What is required
Each line below needs to be duplicated without alteration.

++++

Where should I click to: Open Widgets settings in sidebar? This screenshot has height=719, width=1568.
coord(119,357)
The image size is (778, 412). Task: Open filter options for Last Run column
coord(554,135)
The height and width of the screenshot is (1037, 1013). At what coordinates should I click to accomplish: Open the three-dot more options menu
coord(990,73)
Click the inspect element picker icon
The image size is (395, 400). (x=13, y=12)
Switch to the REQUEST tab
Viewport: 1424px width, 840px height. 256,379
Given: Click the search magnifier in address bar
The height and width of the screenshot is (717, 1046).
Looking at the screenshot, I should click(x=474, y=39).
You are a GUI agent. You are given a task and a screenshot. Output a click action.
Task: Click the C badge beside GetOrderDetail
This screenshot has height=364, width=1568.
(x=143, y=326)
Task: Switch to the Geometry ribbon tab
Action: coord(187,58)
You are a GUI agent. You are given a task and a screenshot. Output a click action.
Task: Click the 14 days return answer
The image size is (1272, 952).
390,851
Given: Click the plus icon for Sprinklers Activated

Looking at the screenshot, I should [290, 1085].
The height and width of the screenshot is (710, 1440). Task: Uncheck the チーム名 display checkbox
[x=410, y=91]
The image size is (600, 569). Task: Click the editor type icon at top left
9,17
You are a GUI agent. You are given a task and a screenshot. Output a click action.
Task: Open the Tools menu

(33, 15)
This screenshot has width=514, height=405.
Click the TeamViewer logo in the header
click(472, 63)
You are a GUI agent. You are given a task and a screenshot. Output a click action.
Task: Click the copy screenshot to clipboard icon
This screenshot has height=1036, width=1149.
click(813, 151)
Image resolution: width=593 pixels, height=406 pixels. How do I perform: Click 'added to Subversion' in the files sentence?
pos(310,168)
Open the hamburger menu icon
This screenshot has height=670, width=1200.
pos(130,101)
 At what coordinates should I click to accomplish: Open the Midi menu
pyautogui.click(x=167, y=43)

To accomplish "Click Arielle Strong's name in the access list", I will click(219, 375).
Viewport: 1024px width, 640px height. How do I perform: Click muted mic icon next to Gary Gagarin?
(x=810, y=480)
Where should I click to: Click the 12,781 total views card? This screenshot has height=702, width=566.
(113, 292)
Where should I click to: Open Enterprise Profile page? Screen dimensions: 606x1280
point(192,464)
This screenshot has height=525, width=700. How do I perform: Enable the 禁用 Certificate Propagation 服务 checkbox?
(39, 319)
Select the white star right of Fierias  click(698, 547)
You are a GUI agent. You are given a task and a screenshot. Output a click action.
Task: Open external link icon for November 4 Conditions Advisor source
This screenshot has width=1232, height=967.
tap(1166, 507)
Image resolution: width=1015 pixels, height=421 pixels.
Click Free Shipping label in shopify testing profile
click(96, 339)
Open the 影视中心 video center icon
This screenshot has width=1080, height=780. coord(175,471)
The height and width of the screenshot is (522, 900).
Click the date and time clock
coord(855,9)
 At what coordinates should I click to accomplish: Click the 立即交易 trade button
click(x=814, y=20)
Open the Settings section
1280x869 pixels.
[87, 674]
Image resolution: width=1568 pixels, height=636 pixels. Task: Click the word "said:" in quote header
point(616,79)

++++

Response area
Where should I click to: Open Widgets settings in sidebar? This screenshot has height=719, width=1568.
coord(119,357)
The image size is (778, 412). Task: Open filter options for Last Run column
coord(554,135)
The height and width of the screenshot is (1037, 1013). At what coordinates should I click to accomplish: Open the three-dot more options menu
coord(990,73)
Click the inspect element picker icon
The image size is (395, 400). (x=13, y=12)
Switch to the REQUEST tab
Viewport: 1424px width, 840px height. 256,379
Given: Click the search magnifier in address bar
The height and width of the screenshot is (717, 1046).
Looking at the screenshot, I should click(x=474, y=39).
You are a GUI agent. You are given a task and a screenshot. Output a click action.
Task: Click the C badge beside GetOrderDetail
This screenshot has height=364, width=1568.
(x=143, y=326)
Task: Switch to the Geometry ribbon tab
Action: coord(187,58)
You are a GUI agent. You are given a task and a screenshot. Output a click action.
Task: Click the 14 days return answer
The image size is (1272, 952).
390,851
Given: Click the plus icon for Sprinklers Activated

Looking at the screenshot, I should [290, 1085].
The height and width of the screenshot is (710, 1440). Task: Uncheck the チーム名 display checkbox
[x=410, y=91]
The image size is (600, 569). Task: Click the editor type icon at top left
9,17
You are a GUI agent. You are given a task and a screenshot. Output a click action.
Task: Open the Tools menu

(33, 15)
This screenshot has width=514, height=405.
Click the TeamViewer logo in the header
click(472, 63)
You are a GUI agent. You are given a task and a screenshot. Output a click action.
Task: Click the copy screenshot to clipboard icon
This screenshot has height=1036, width=1149.
click(813, 151)
Image resolution: width=593 pixels, height=406 pixels. How do I perform: Click 'added to Subversion' in the files sentence?
pos(310,168)
Open the hamburger menu icon
This screenshot has height=670, width=1200.
pos(130,101)
 At what coordinates should I click to accomplish: Open the Midi menu
pyautogui.click(x=167, y=43)

To accomplish "Click Arielle Strong's name in the access list", I will click(219, 375).
Viewport: 1024px width, 640px height. How do I perform: Click muted mic icon next to Gary Gagarin?
(x=810, y=480)
Where should I click to: Click the 12,781 total views card? This screenshot has height=702, width=566.
(113, 292)
Where should I click to: Open Enterprise Profile page? Screen dimensions: 606x1280
point(192,464)
This screenshot has height=525, width=700. How do I perform: Enable the 禁用 Certificate Propagation 服务 checkbox?
(39, 319)
Select the white star right of Fierias  click(698, 547)
You are a GUI agent. You are given a task and a screenshot. Output a click action.
Task: Open external link icon for November 4 Conditions Advisor source
This screenshot has width=1232, height=967.
tap(1166, 507)
Image resolution: width=1015 pixels, height=421 pixels.
Click Free Shipping label in shopify testing profile
click(96, 339)
Open the 影视中心 video center icon
This screenshot has width=1080, height=780. coord(175,471)
The height and width of the screenshot is (522, 900).
Click the date and time clock
coord(855,9)
 At what coordinates should I click to accomplish: Click the 立即交易 trade button
click(x=814, y=20)
Open the Settings section
1280x869 pixels.
[87, 674]
Image resolution: width=1568 pixels, height=636 pixels. Task: Click the word "said:" in quote header
point(616,79)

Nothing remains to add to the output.